At 2 PM Saint-Hilaire sent three compagnies of voltigeurs from the 72nd Ligne by boat to the isle and by 4 PM those troops had reached the other side of the isle where they were noticed by Austrian outposts stationed on the northern Danube shore. As a first reaction colonel von Csollich, the chief of staff of FML Hiller of the VI Corps, sent a unit of Landwehr to reconnoiter and the leading company collided with the French troops which chased the Austrians towards the dyke. Meanwhile, Csollich had ordered the rest of the Landwehr battalion to cross in order to delay the French advance until regular Austrian army troops could reinforce the Landwehr. By the time the first regular troops – Infantry regiment Kerpen nr. 49 – reached the scene the Landwehr units were crumbling. The Austrian regular troops managed to hold the line and to push back the 72nd Ligne towards the hunting lodge situated at the southern side of the isle. The French managed to hold the line there and were reinforced by troops from the 105th Ligne and were supported by an artillery battery of 26 guns placed by Napoleon on the southern shore of the Danube.

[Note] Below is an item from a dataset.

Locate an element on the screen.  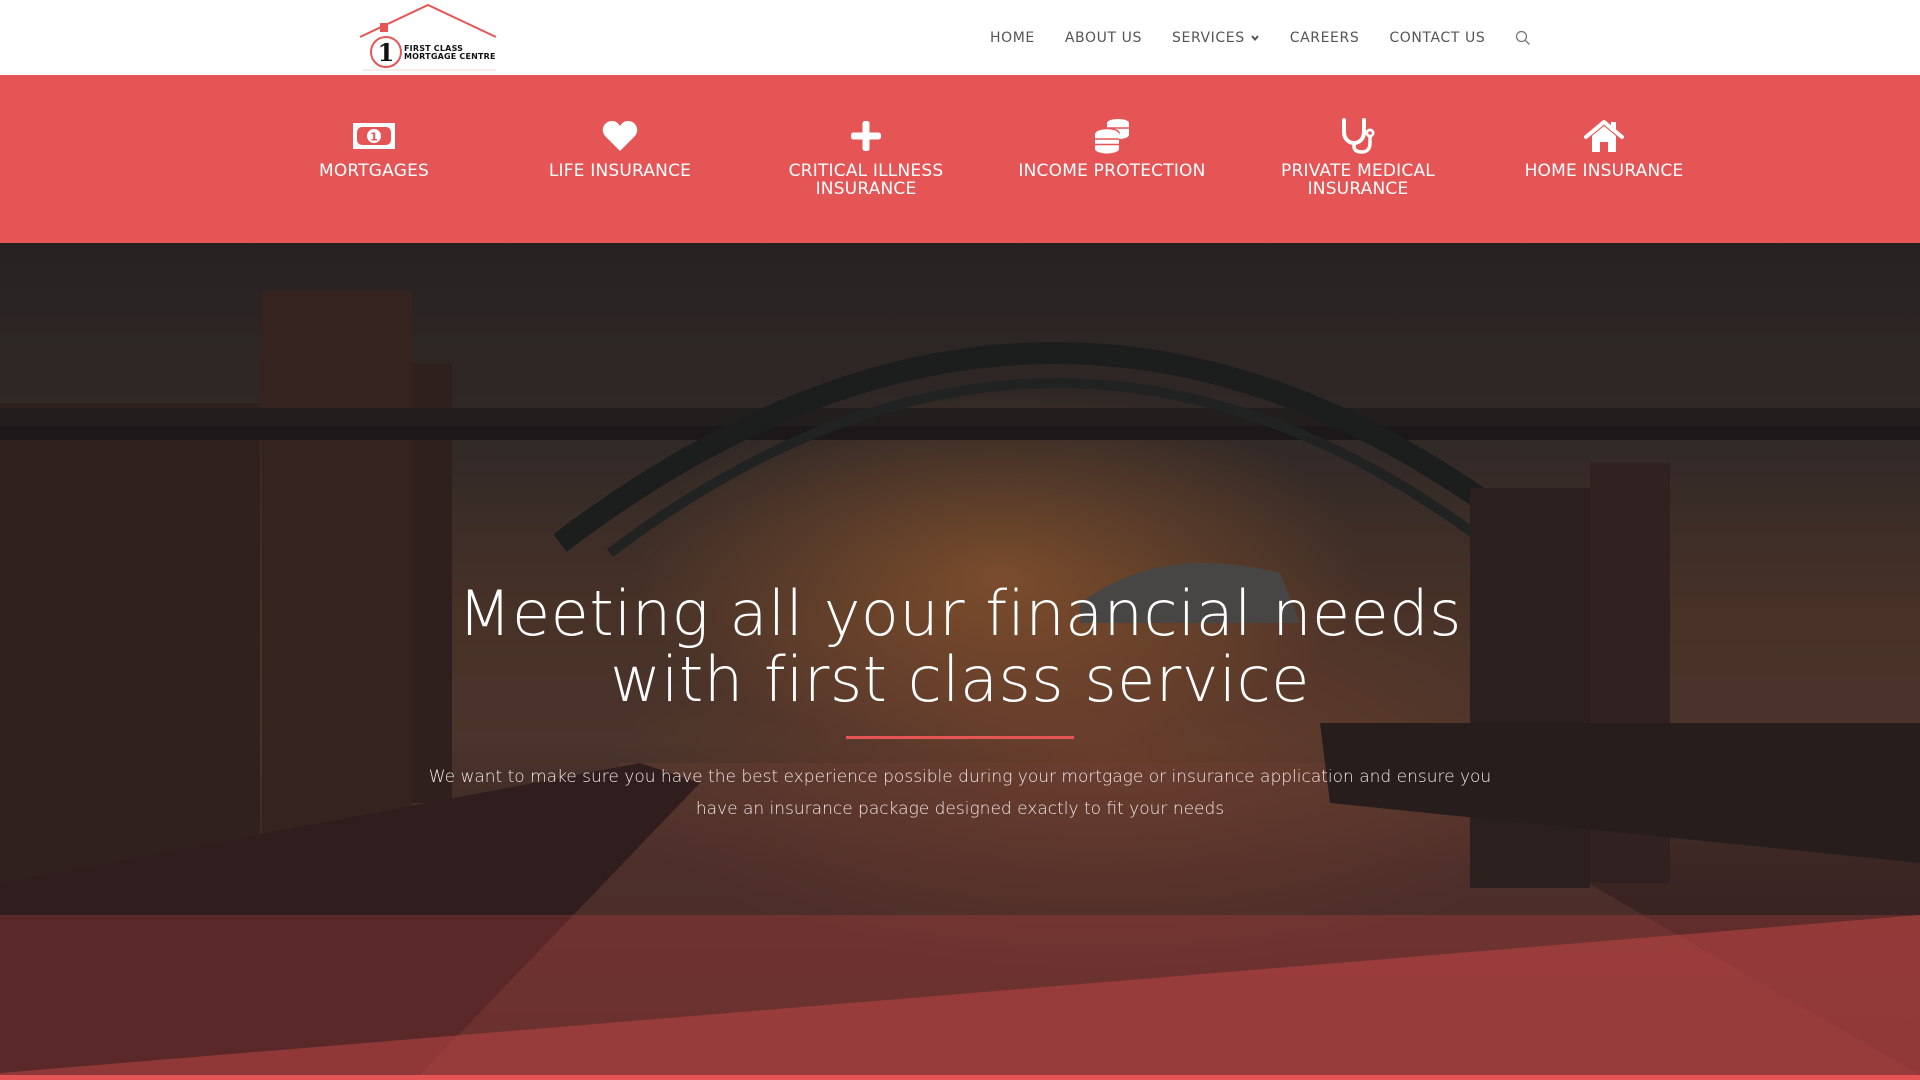
nav-about-us-label: ABOUT US is located at coordinates (1104, 38).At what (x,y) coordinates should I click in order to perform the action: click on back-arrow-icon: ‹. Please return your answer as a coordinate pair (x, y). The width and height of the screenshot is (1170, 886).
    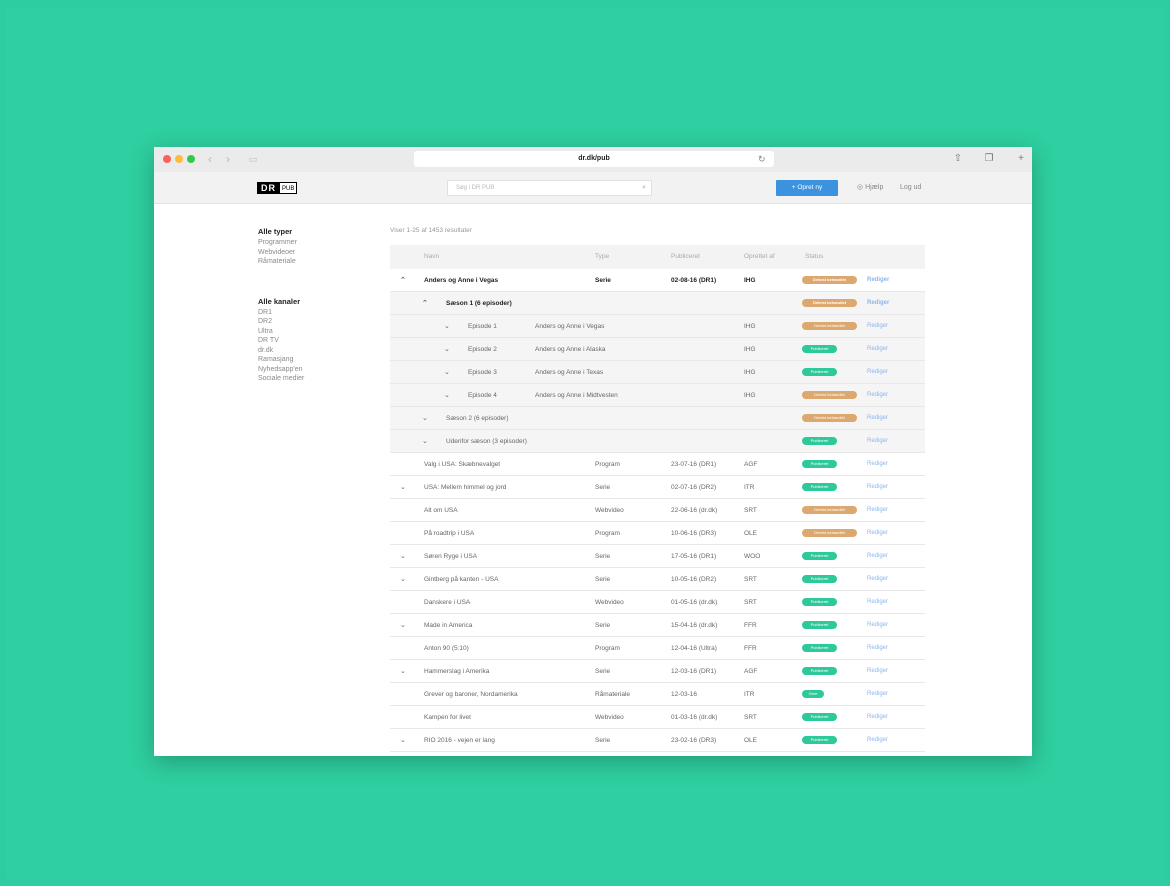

By 7.30 PM, the Austrians led by major O’Brien managed to use a fence as cover to outflank the French line. This attack unhinged the French line and led to the collapse of the French position. Ultimately the French troops remaining on the isle were forced to surrender to the Austrian troops.

The French lost about 700 men from a force of about 1000 which had been put across the river. The Austrians lost about 300 men from Kerpen and about 150 Landwehr. The attempt at Schwarze Lackenau alerted the Austrians to the vulerability of the location and they took measures to better safeguard the position. It caused Napoleon to look at a different crossing site and his next attempt a week later led to the battle of Aspern-Essling.